In 1998, 50,000 “revival” meetings were held in Southern Baptist churches alone, according to Fish. “All of us acknowledge that the church growth movement and a sizeable number of more innovative churches are no longer employing revivals as one of their methods of evangelism,” he said. “I believe these churches constitute very much an exception to the rule in our own convention.
“It is a difficult day for vocational evangelists because there is a failure in our denomination to appreciate and understand their role, There can be no question — and I say this after exhaustive study on the matter — but what the vocational evangelist was in the first century and still is in the 20th century an office which is to be part of the overall ministry of a church.”
When all three Randalls answered the call of vocational evangelism, it was a matter of the stewardship of their gifts, according to Rob. Along with the call to be an evangelist comes the call to preach, and the three generations answered this call in the local church even while keeping the passion for revival ministry alive. Bob spent 16 of his last 20 years as a pastor in Wichita, Kansas, while preaching at least one revival per month. “The church recognized that if they were going to keep him as pastor,” saidRob, “they had to let him evangelize because it was his call and heartbeat.
“The special calling of an evangelist means that he is heard and understood wherever he goes, whether in New England or South Texas,” continued Rob. “He can learn to develop his skills, but the ability to communicate the gospel in any part of the world is the evangelist’s gift.”
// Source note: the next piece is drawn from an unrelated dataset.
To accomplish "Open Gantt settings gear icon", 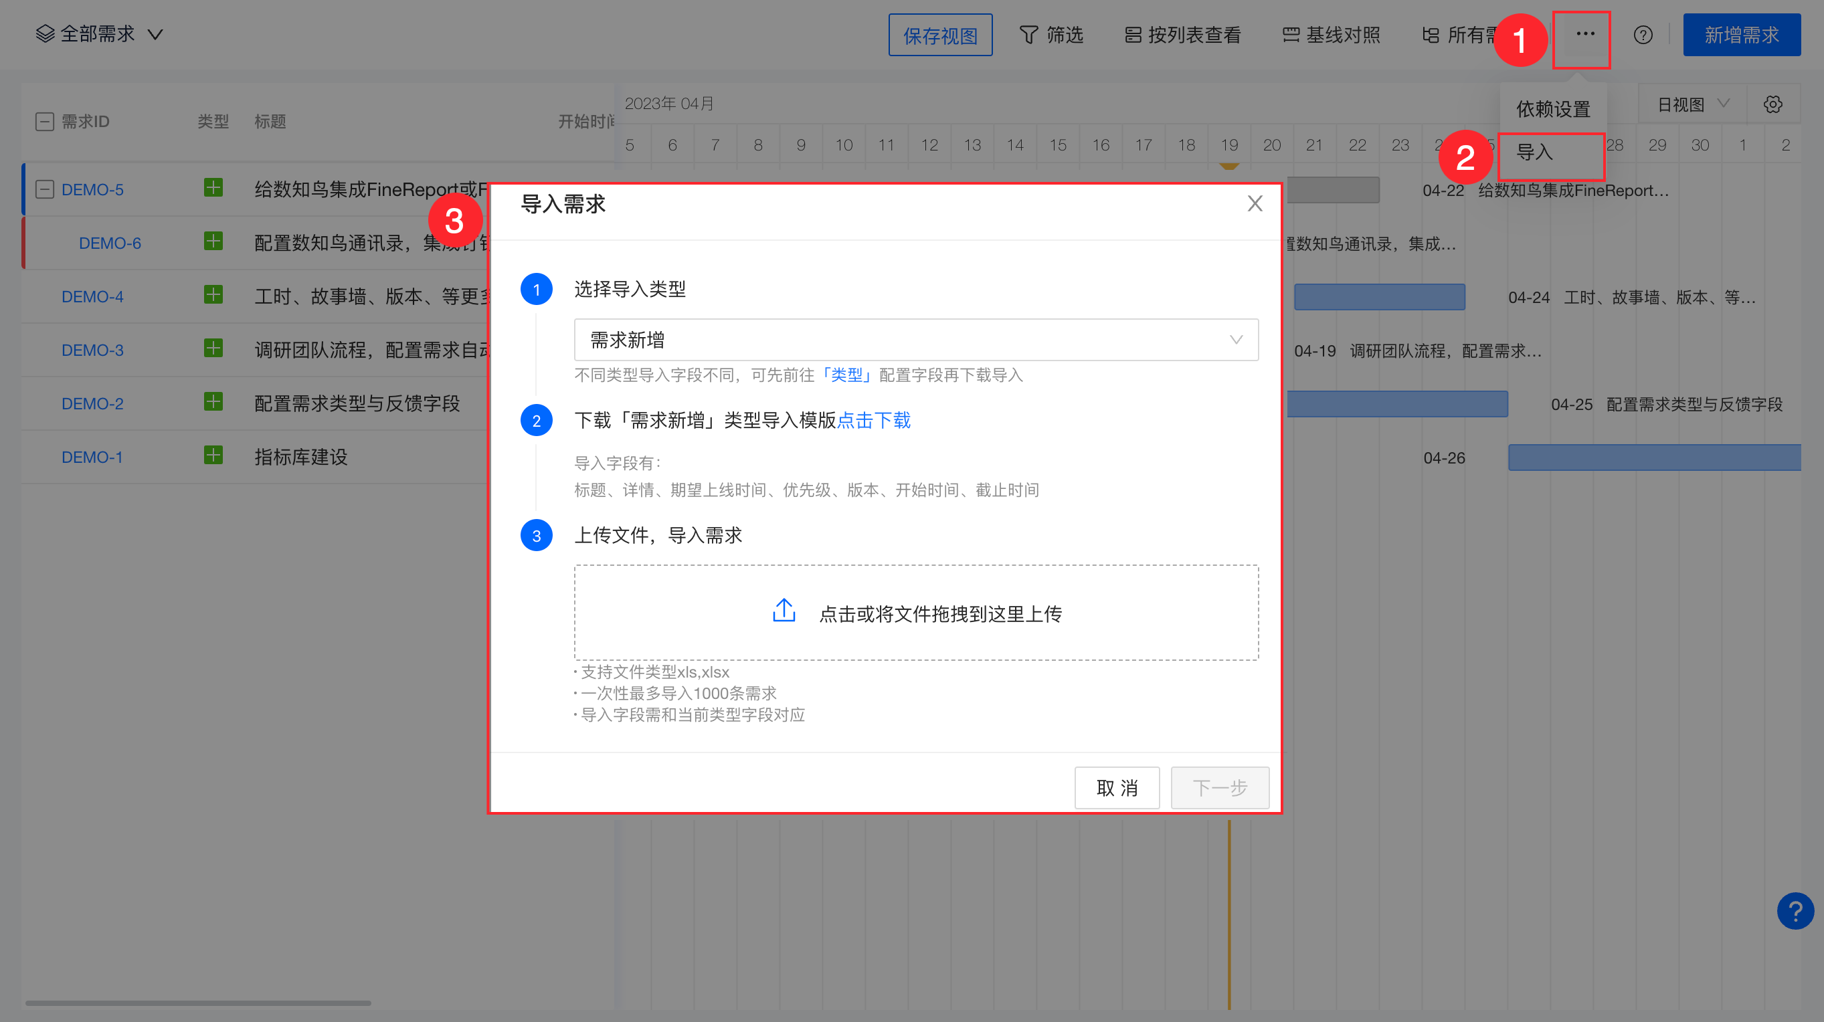I will pyautogui.click(x=1772, y=105).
Rob recognizes that, as with any of God’s gifts, the ability to evangelize has been maligned, especially in the last two decades. “Billy Graham reminded us at the North American Conference for Itinerant Evangelists in 1994 that evangelists take the brunt of so many who have fallen. The reality, however, is that many paraded in front of our eyes as evangelists were, in fact, pastors of churches. There is a stigma, but many a God-cal led evangelist has an authentic life and walk and is a usable gift to the church.”
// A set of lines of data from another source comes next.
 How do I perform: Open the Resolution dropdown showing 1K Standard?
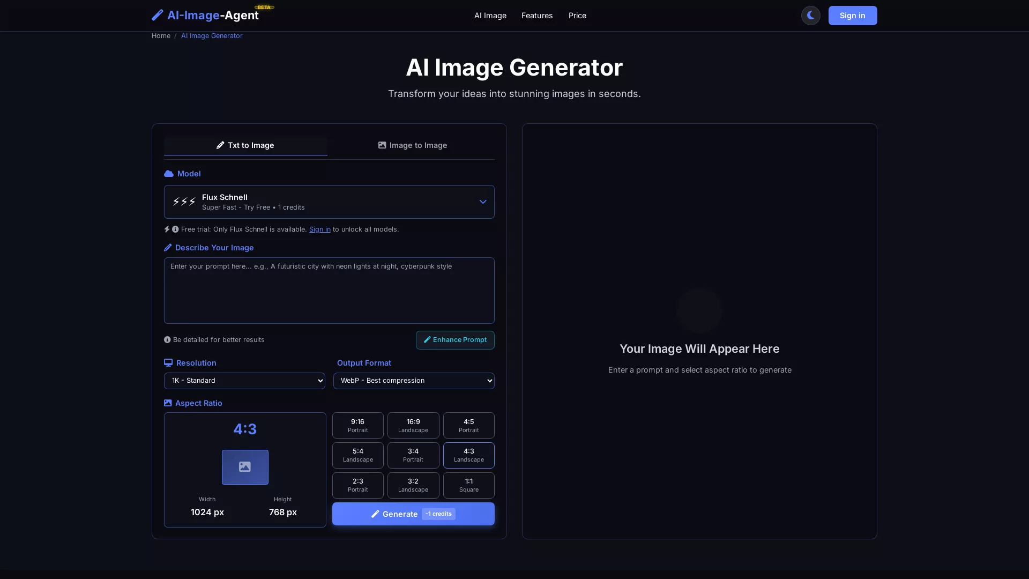244,381
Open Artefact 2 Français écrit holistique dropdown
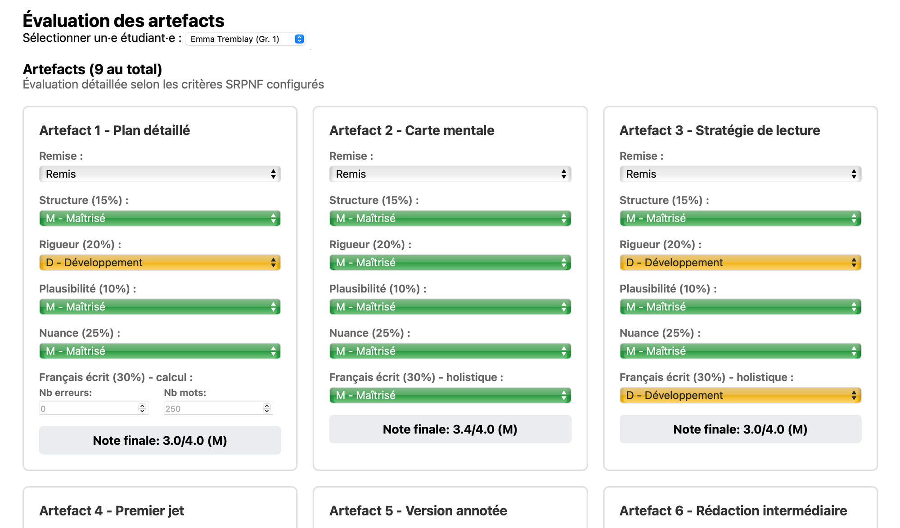This screenshot has width=900, height=528. [x=450, y=395]
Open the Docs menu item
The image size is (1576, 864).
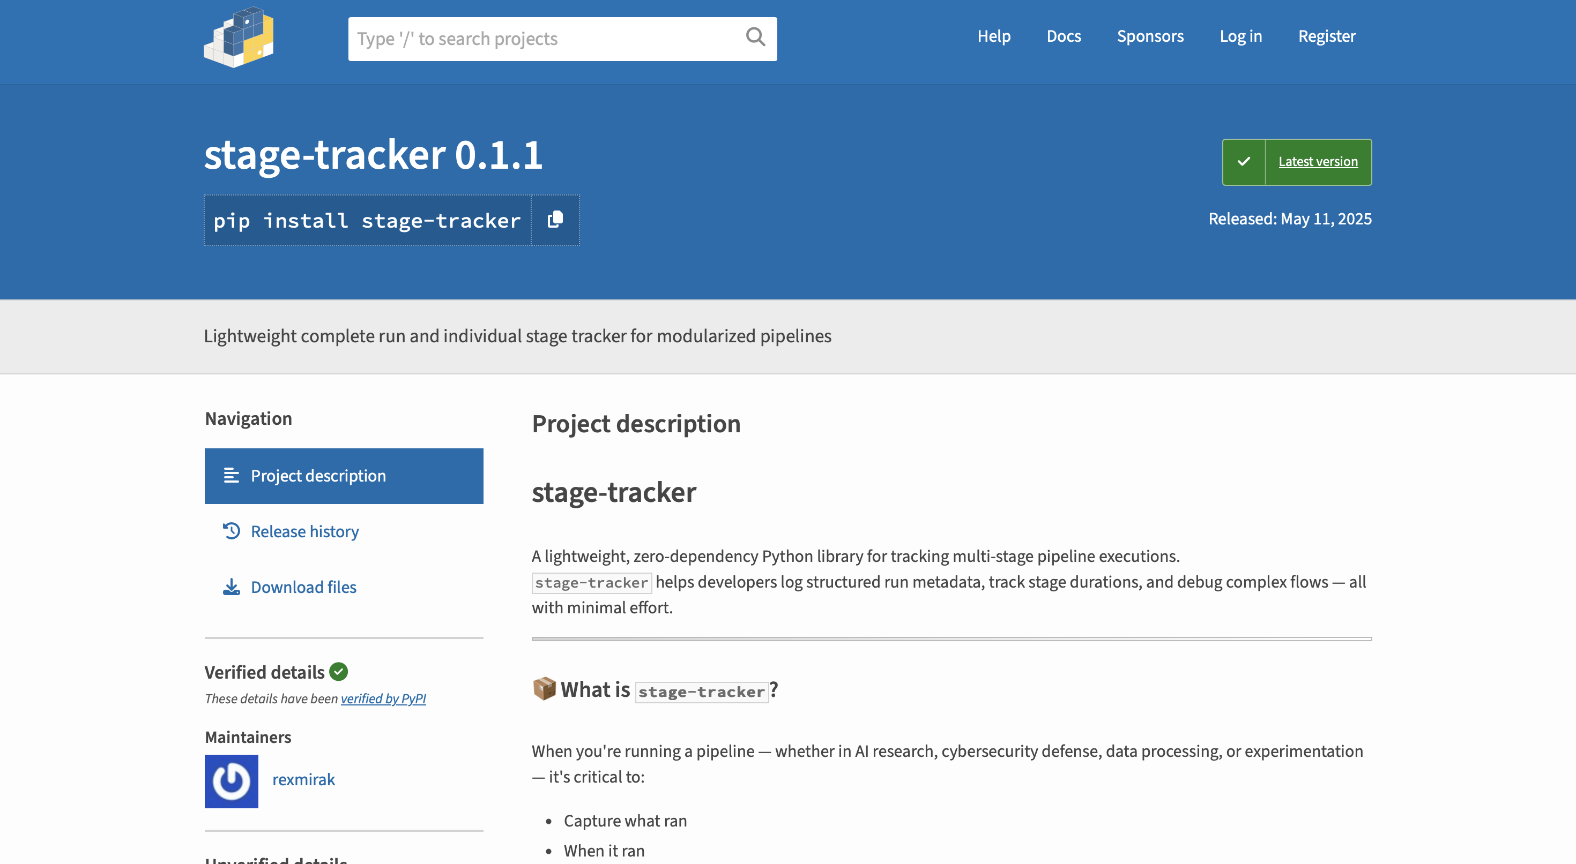pos(1064,36)
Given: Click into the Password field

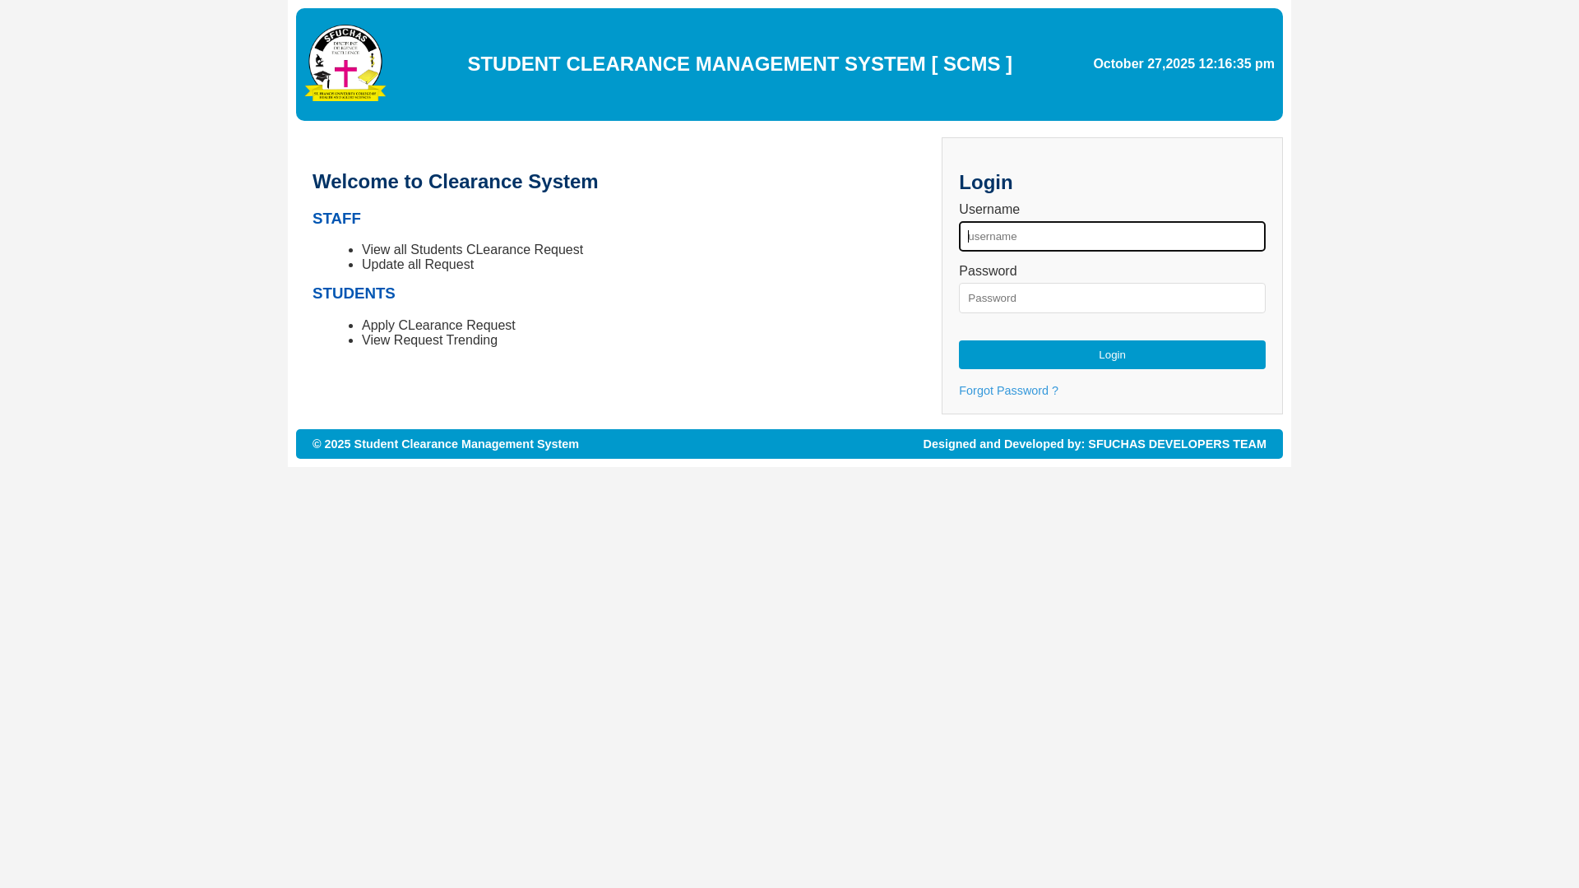Looking at the screenshot, I should point(1111,298).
As the third-generation Randall evangelist watches his three kids grow up, he admits that he and his wife have tried carefully not to call their children into evangelism. “That’s God’s business,” he said. His oldest son is pursuing the music ministry and his youngest son feels called to preach. A fourth-generation Randall is continuing the Southwestern Seminary legacy of education. Rob’s daughter Christina began studying music this semester.
Rob continues to fulfill his call to evangelize. “There are more lost people today than yesterday, so an evangelist’s work is never done. I want to call people to repentance. It’s something Randalls do. This is not only my lineage, this is my life.”